**TEXT EXTRACT**:
================

Shakman v. Democratic Organization of Cook County
| Court | U.S. District Court — Northern District of Illinois |
| Writing for the Court | MAROVITZ |
| Citation | Shakman v. Democratic Organization of Cook County, 356 F.Supp. 1241 (N.D. Ill. 1972) |
| Decision Date | 28 July 1972 |
| Docket Number | No. 69 C 2145.,69 C 2145. |
| Parties | Michael L. SHAKMAN et al., Plaintiffs, v. The DEMOCRATIC ORGANIZATION OF COOK COUNTY et al., Defendants. |
Robert Plotkin, Chicago, Ill., C. Richard Johnson, Chicago, Ill., Roger R. Fross, Chicago, Ill., for plaintiffs.
Richard L. Curry, Corp. Counsel, Edward V. Hanrahan, State's Atty., George J. Schaller, Marvin E. Aspen, Paul Simon, Michael J. Howlett, Alan J. Dixon, Chicago, Ill., George J. Bakalis, Springfield, Ill., Robert A. Tingler, William J. Scott, James Ronan, William F. Scannell, Michael Daley, James M. O'Shaughnessy, Charles F. Marino, Chicago, Ill., Ray W. MacDonald, Robert M. Haenisch, James H. Clark, Wayne Shimp, Wheaton, Ill., Adamowski, Newey & Riley, Edward P. Saltiel, Neil F. Hartigan, Harry R. Posner, Allen S. Lavin, J. Kucharski, Joseph S. Wright, Hackbert, Rooks, Pitts, Fullagar & Poust, William R. Quinlan, Jr., Henry L. Shakman, Chicago, Ill., John H. Foley, Jr., Rockford, Ill., Peter F. Ferracuti, Ottawa, Ill., Jack Hoogasian, State's Atty., Lake County, Waukegan, Ill., William J. Cowlin, Woodstock, Ill., Marvin D. Dunn, Aurora, Ill., James A. Rooney, Asst. State's Atty., Chicago, Ill., Winston J. Black, Krusemark & Bertani, Louis R. Bertani, State's Atty., Will County, Joliet, Ill., Robert E. Wiss, Thomas A. Foran, Chicago, Ill., for defendants.
Motions to Strike and Dismiss
This is yet another complicated phase in the continuing litigation arising from a suit instituted in 1969 by Michael Shakman, an independent candidate for the Illinois Constitutional Convention and Paul Lurie an independent voter who brought a class action for all independent candidates, independent voters and taxpayers. The defendants in the original complaint were various Cook County Democratic party officials and organizations including the Mayor of the City of Chicago.

================

**RECORD EXCERPTS**:
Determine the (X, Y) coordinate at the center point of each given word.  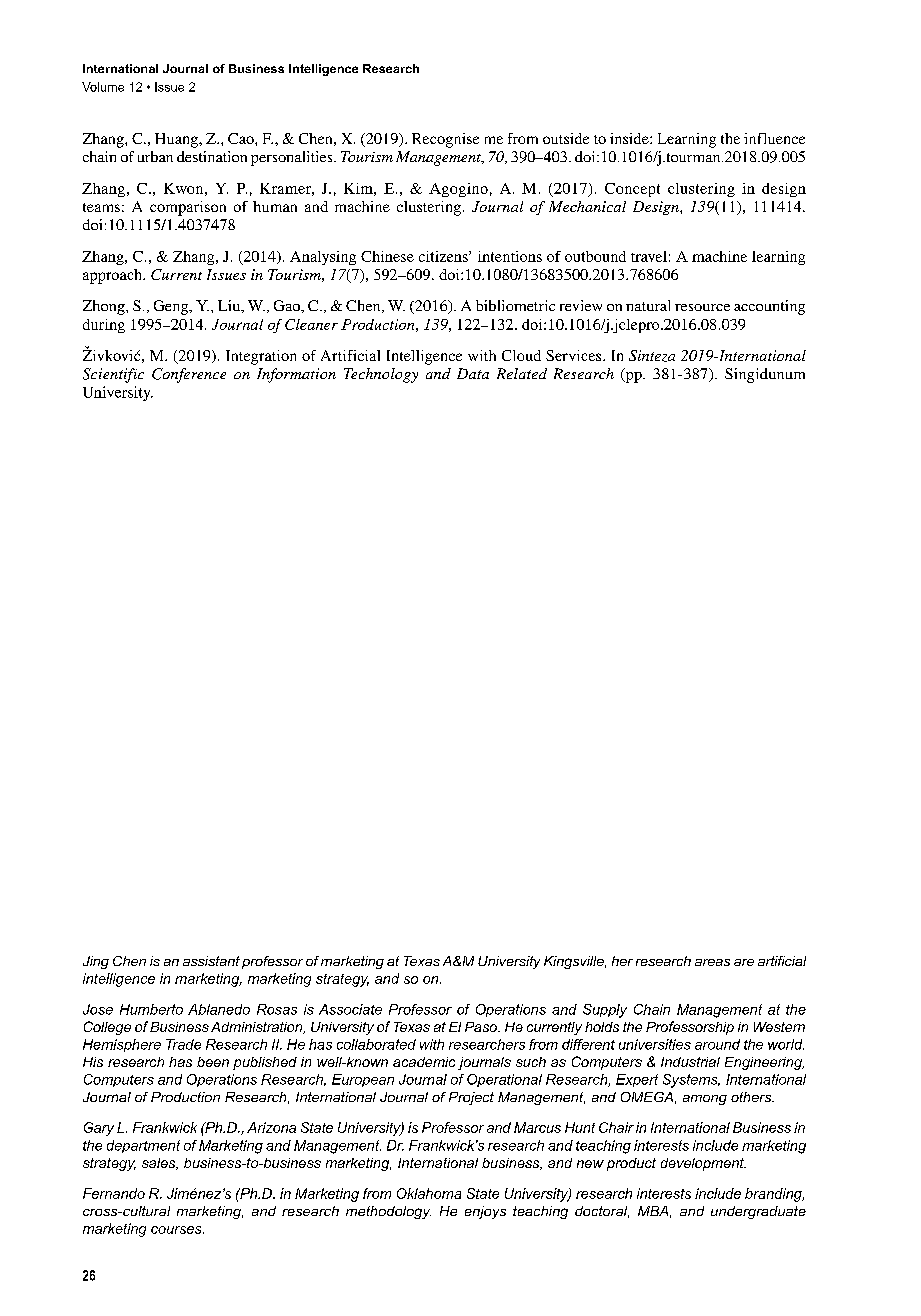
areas (712, 962)
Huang (177, 140)
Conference (189, 375)
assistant (211, 961)
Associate (350, 1009)
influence (774, 138)
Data (473, 373)
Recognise (445, 140)
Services (575, 355)
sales (160, 1164)
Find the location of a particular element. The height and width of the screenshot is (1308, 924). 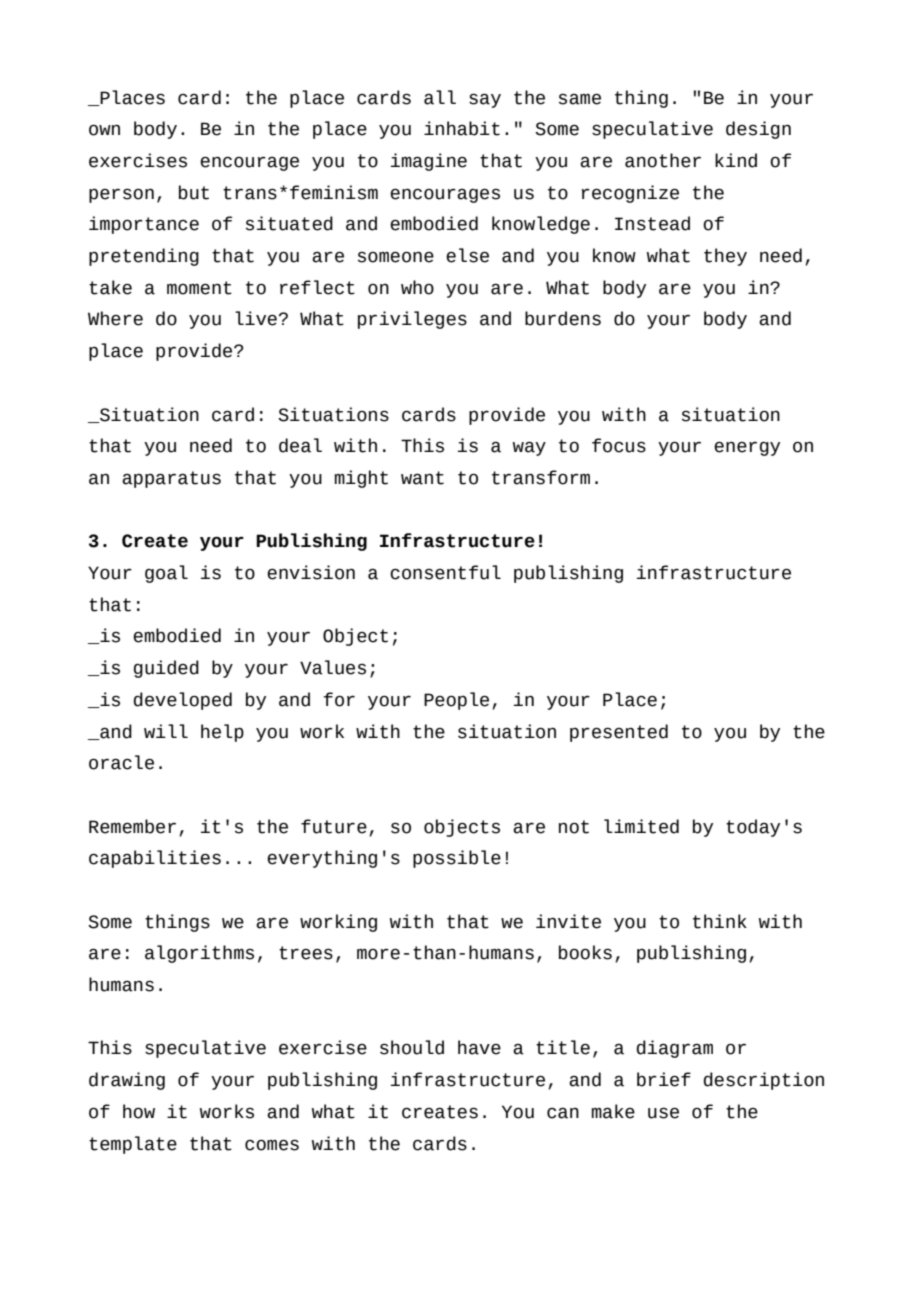

should is located at coordinates (412, 1047).
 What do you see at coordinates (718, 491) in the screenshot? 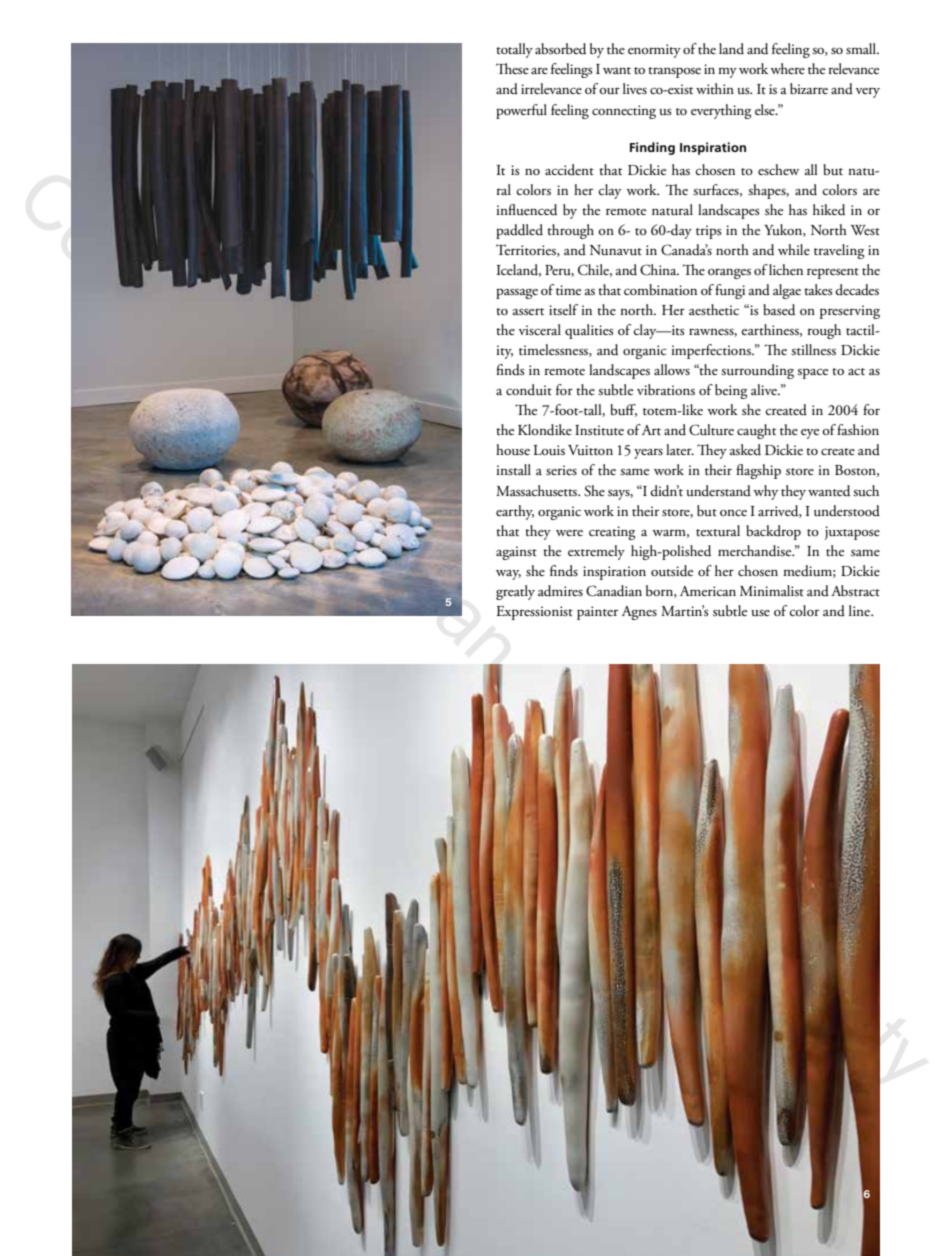
I see `understand` at bounding box center [718, 491].
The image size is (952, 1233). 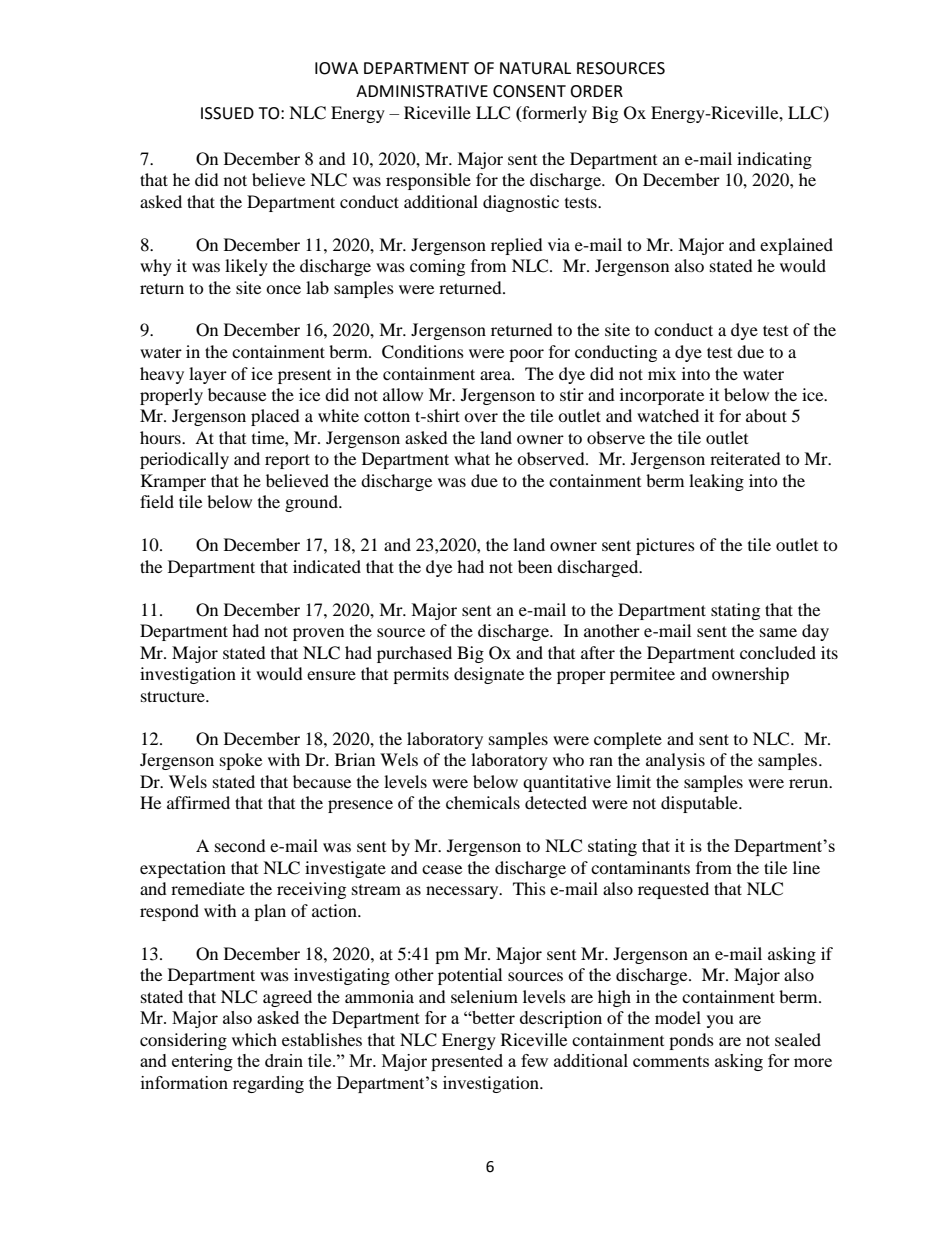 I want to click on which, so click(x=254, y=1039).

================

**ACTIONS TO TAKE**:
1. In the Shakman court record, what was Michael Shakman running for when he brought the 1969 suit?
2. List the lawyers the Shakman court record names as appearing for the plaintiffs.

**RESULTS OF THE EXERCISE**:
1. He was an independent candidate for the Illinois Constitutional Convention.

2. Robert Plotkin, C. Richard Johnson, Roger R. Fross